Sentiment Analysis of IMDB Dataset¶
In the following, we’ll be building a machine learning model to detect sentiment (i.e. detect if a sentence is positive or negative). This will be done on movie reviews, using the IMDb dataset.
We will use:
• bidirectional LSTM
• multi-layer LSTM (Deep LSTM)
Preparing Data¶
One of the main concepts of TorchText is the Field. These define how your data should be processed. In our sentiment classification task the data consists of both the raw string of the review and the sentiment, either “pos” or “neg”.
The parameters of a Field specify how the data should be processed.
We use the TEXT field to define how the review should be processed, and the LABEL field to process the sentiment.
Our TEXT field has tokenize=’spacy’ as an argument. This defines that the “tokenization” (the act of splitting the string into discrete “tokens”) should be done using the spaCy tokenizer. If no tokenize argument is passed, the default is simply splitting the string on spaces.
LABEL is defined by a LabelField, a special subset of the Field class specifically used for handling labels. We will explain the dtype argument later.
We also set the random seeds for reproducibility.
We’ll be using packed padded sequences, which will make our LSTM only process the non-padded elements of our sequence, and for any padded element the output will be a zero tensor. To use packed padded sequences, we have to tell the RNN how long the actual sequences are. We do this by setting include_lengths = True for our TEXT field. This will cause batch.text to now be a tuple with the first element being our sentence (a numericalized tensor that has been padded) and the second element being the actual lengths of our sentences.
In [0]:
import torch
from torchtext import data
from torchtext import datasets
SEED = 2019
torch.manual_seed(SEED)
torch.backends.cudnn.deterministic = True
TEXT = data.Field(tokenize = ‘spacy’, include_lengths = True)

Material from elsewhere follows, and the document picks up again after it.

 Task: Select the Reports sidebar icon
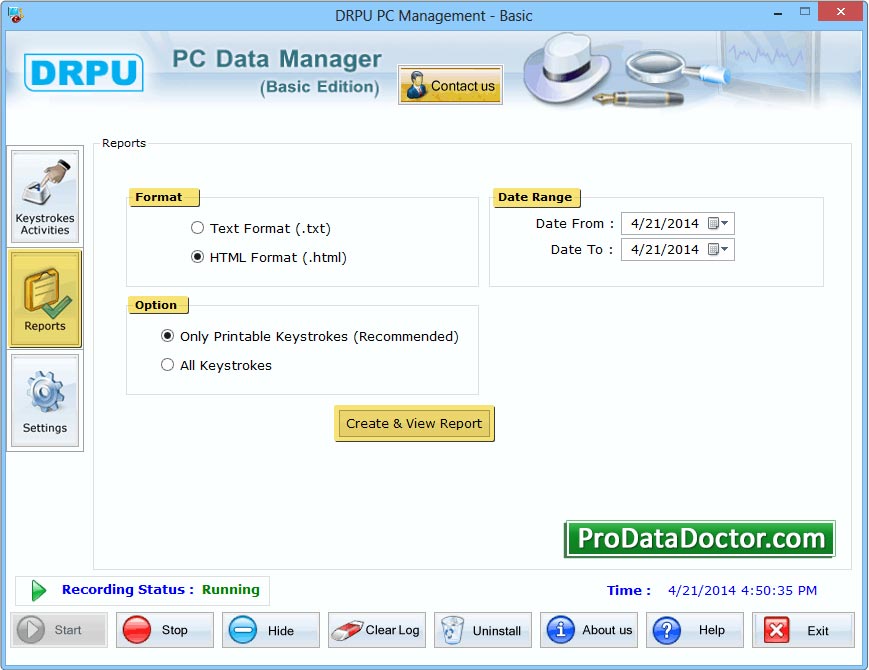[44, 298]
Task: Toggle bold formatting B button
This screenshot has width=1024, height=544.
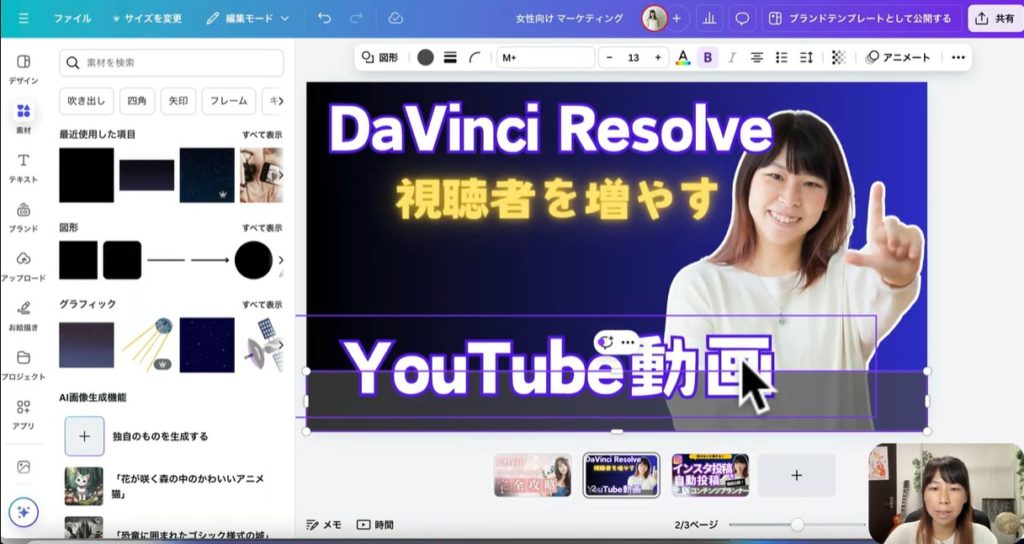Action: coord(708,58)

LABEL = data.LabelField(dtype = torch.float)
Another handy feature of TorchText is that it has support for common datasets used in natural language processing (NLP).
The following code automatically downloads the IMDb dataset and splits it into the canonical train/test splits as torchtext.datasets objects. It process the data using the Fields we have previously defined. The IMDb dataset consists of 50,000 movie reviews, each marked as being a positive or negative review.
In [0]:
from torchtext import datasets
train_data, test_data = datasets.IMDB.splits(TEXT, LABEL)

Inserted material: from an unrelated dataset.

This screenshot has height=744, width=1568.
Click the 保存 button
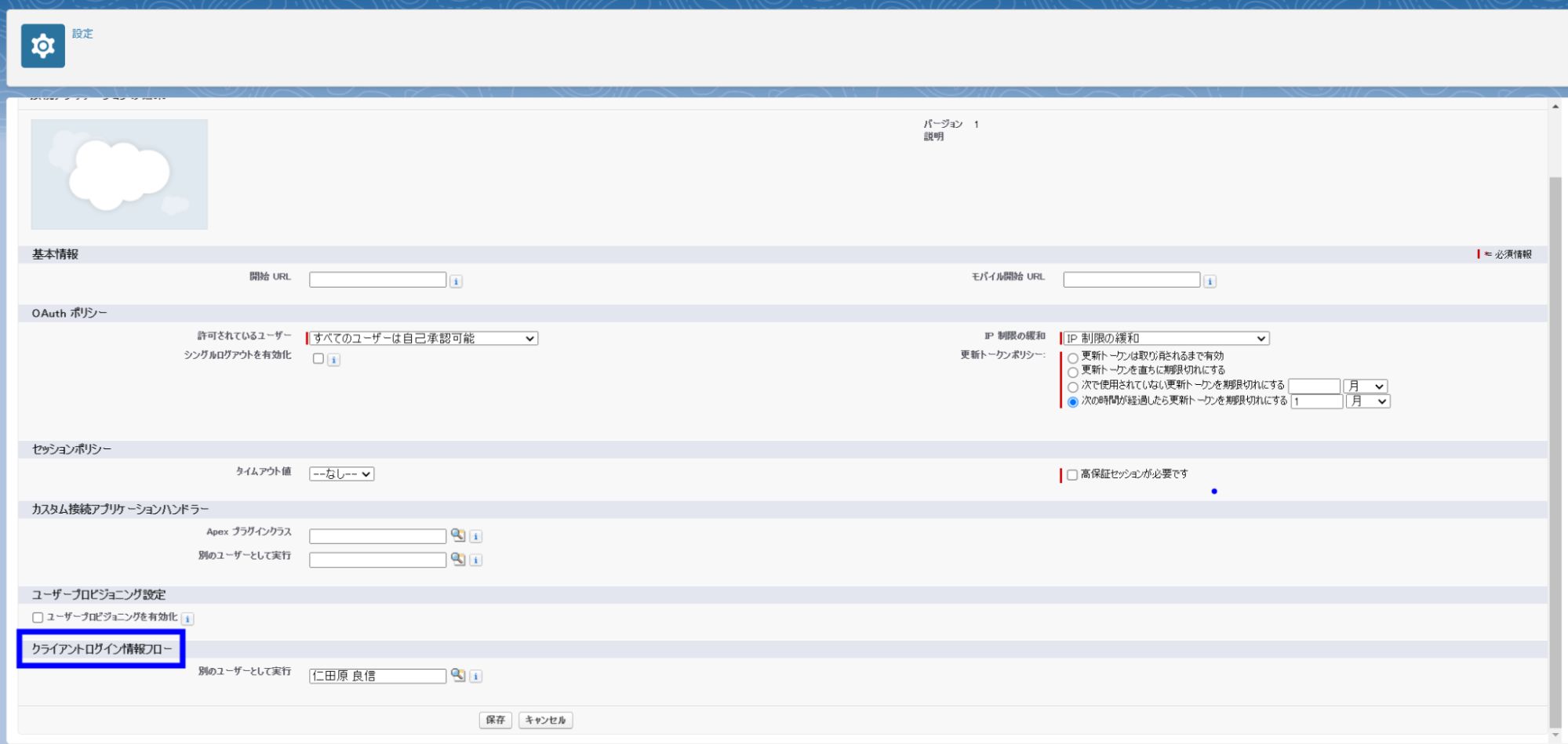(495, 720)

We can also check an example.
In [0]:
print(vars(train_data.examples[0]))
The IMDb dataset only has train/test splits, so we need to create a validation set. We can do this with the .split() method.
By default this splits 70/30, however by passing a split_ratio argument, we can change the ratio of the split, i.e. a split_ratio of 0.8 would mean 80% of the examples make up the training set and 20% make up the validation set.
We also pass our random seed to the random_state argument, ensuring that we get the same train/validation split each time.
In [0]:
import random
train_data, valid_data = train_data.split(random_state = random.seed(SEED))
We can see how many examples are in each split.
In [0]:
print(f’Number of training examples: {len(train_data)}’)
print(f’Number of validation examples: {len(valid_data)}’)
print(f’Number of testing examples: {len(test_data)}’)
Next, we have to build a vocabulary. This is a effectively a look up table where every unique word in your data set has a corresponding index (an integer).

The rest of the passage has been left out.